Bisnis.com, JAKARTA – Jepang menunda persetujuan ekspor bahan penting bagi industri manufaktur semikonduktor Korea Selatan, sebagai tanda bahwa perselisihan perdagangan antara kedua negara belum akan mereda.
Kementerian Perdagangan Korea Selatan pada Selasa (1/10/2019) mengeluarkan pernyataan bahwa Jepang belum menyetujui ekspor hidrogen fluorida cair, bahan kimia yang digunakan untuk dalam proses produksi chip, ke Korea Selatan meskipun 90 hari telah berlalu sejak eksportir Jepang mengajukan permohonan.
Kementerian mengatakan Pemerintah Jepang belum menyetujui seluruh permintaan ekspor setelah waktu peninjauan 90 hari karena telah berulang kali meminta dokumen tambahan dari eksportir. Bahan baku lain yang diberlakukan pembatasan ekspor oleh Jepang telah disetujui dengan "cara yang sangat membatasi," katanya.
Di Tokyo, Kepala Sekretaris Kabinet Yoshihide Suga mengatakan kepada sebuah konferensi pers bahwa Pemerintah Jepang tidak berada dalam posisi untuk menjelaskan situasi ekonomi di Korea Selatan dan langkah Jepang pada kontrol ekspornya bukanlah sesuatu yang akan mempengaruhi rantai pasokan.
Pembatasan Ekspor Jepang terhadap tiga bahan baku utama untuk pembuatan chip dan layar fleksibel mulai berlaku 4 Juli. Meskipun batas waktu 90 hari tidak ditentukan dalam undang-undang Jepang, ini adalah periode waktu konvensional yang diminta Jepang untuk persetujuan ekspor.
"Kontrol ekspor Jepang yang sulit diprediksi terhadap Korea telah meningkatkan ketidakpastian dalam rantai pasokan dan secara substansial mempengaruhi operasi perusahaan," ungkap pernyataan kementerian perdagangan, seperti dikutip Bloomberg.
Langkah Jepang yang hanya menyetujui ekspor bahan-bahan tertentu berdasarkan kasus per kasus merupakan tindakan diskriminatif.
Korea Selatan menyatakan bahwa Jepang sejauh ini telah menyetujui sebagian ekspor polimida fluorin, fotoresis, dan hidrogen fluorida dalam bentuk gas.

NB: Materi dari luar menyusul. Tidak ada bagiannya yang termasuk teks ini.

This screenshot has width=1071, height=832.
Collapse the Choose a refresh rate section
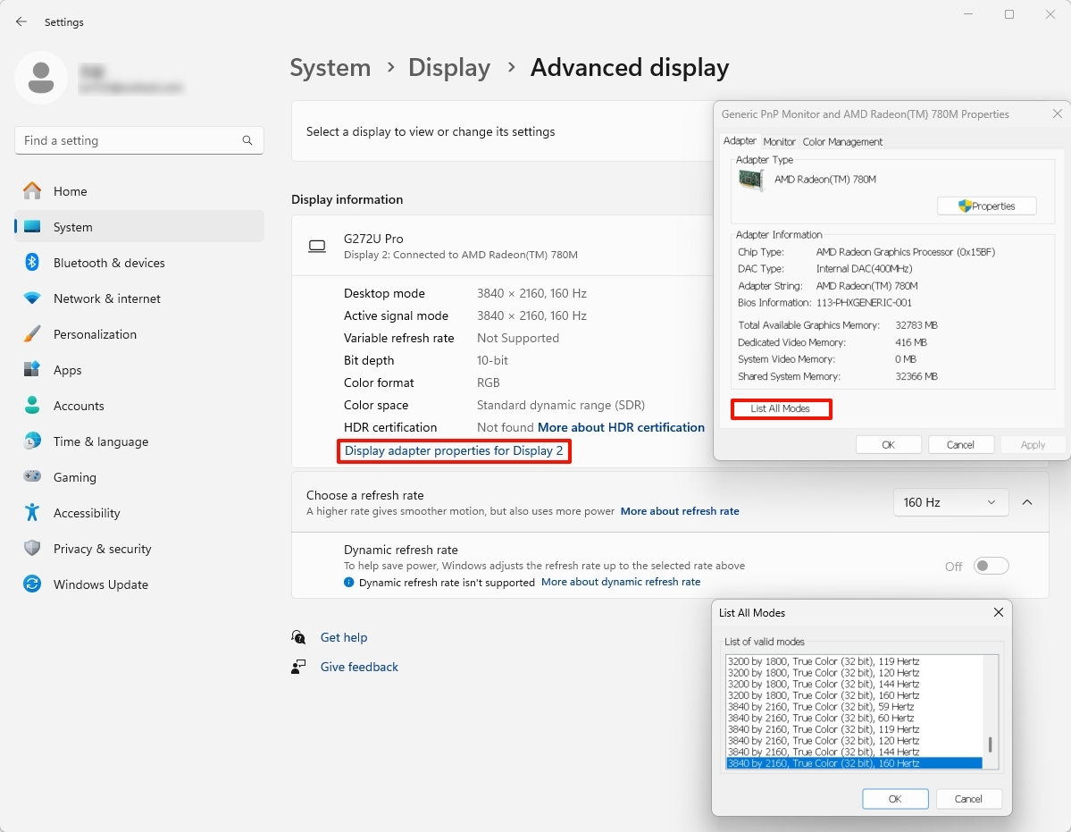click(1027, 502)
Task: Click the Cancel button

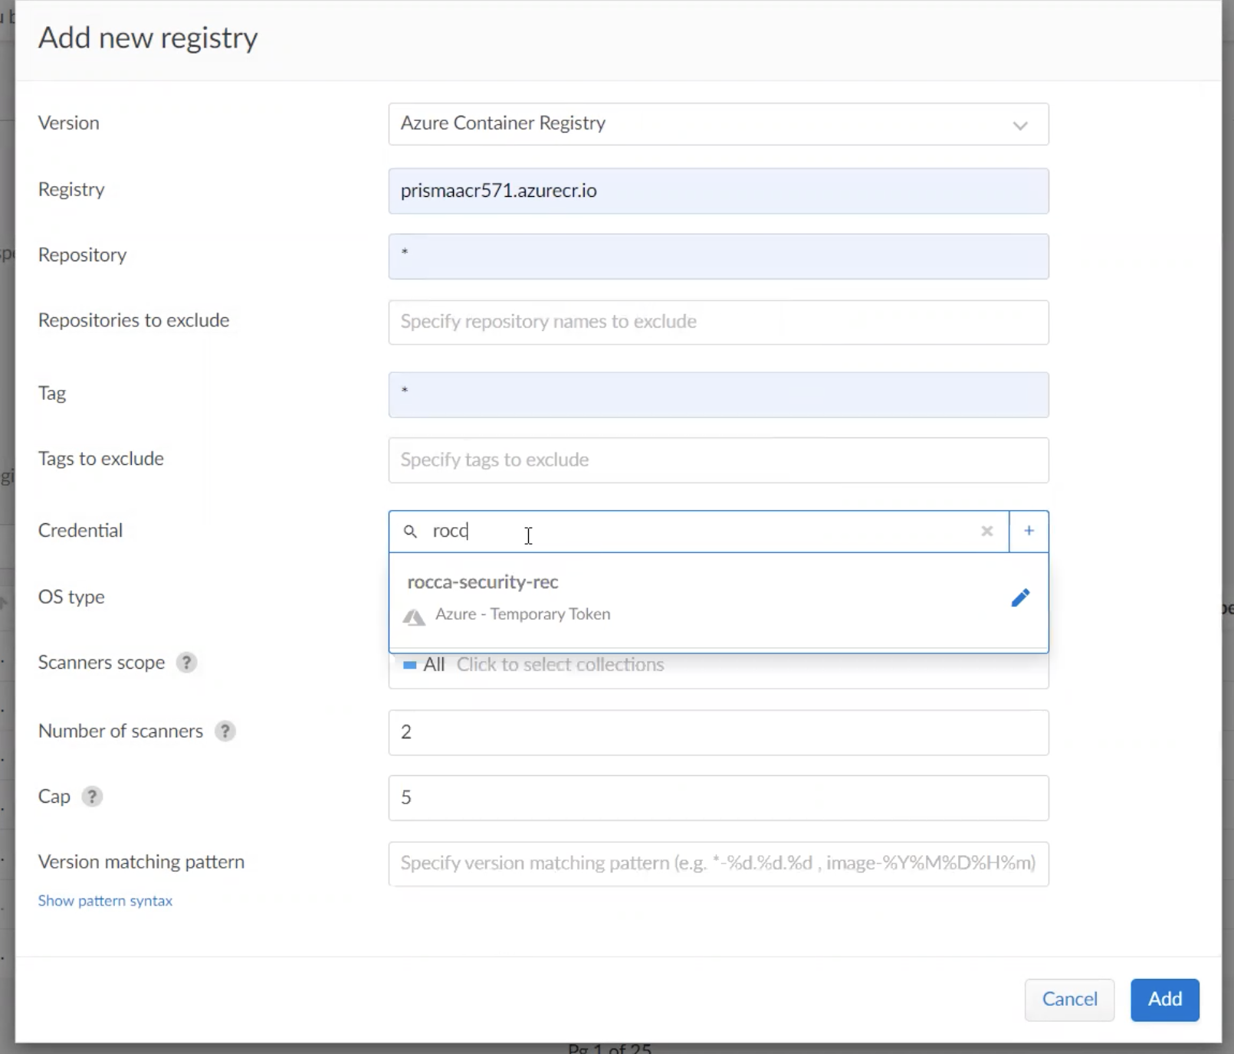Action: tap(1069, 1000)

Raksasa teknologi Korea Selatan seperti Samsung Electronics Co dan SK Hynix Inc., yang bergantung pada bahan baku dari Jepang, tengah mencari sumber alternatif, namun transisi ke bahan baku selain dari Jepang dapat memakan waktu lebih lama.
Investor dan pengamat pasar meningkatkan kekhawatiran atas meningkatnya pertikaian perdagangan kedua negara yang dapat mengganggu industri teknologi global.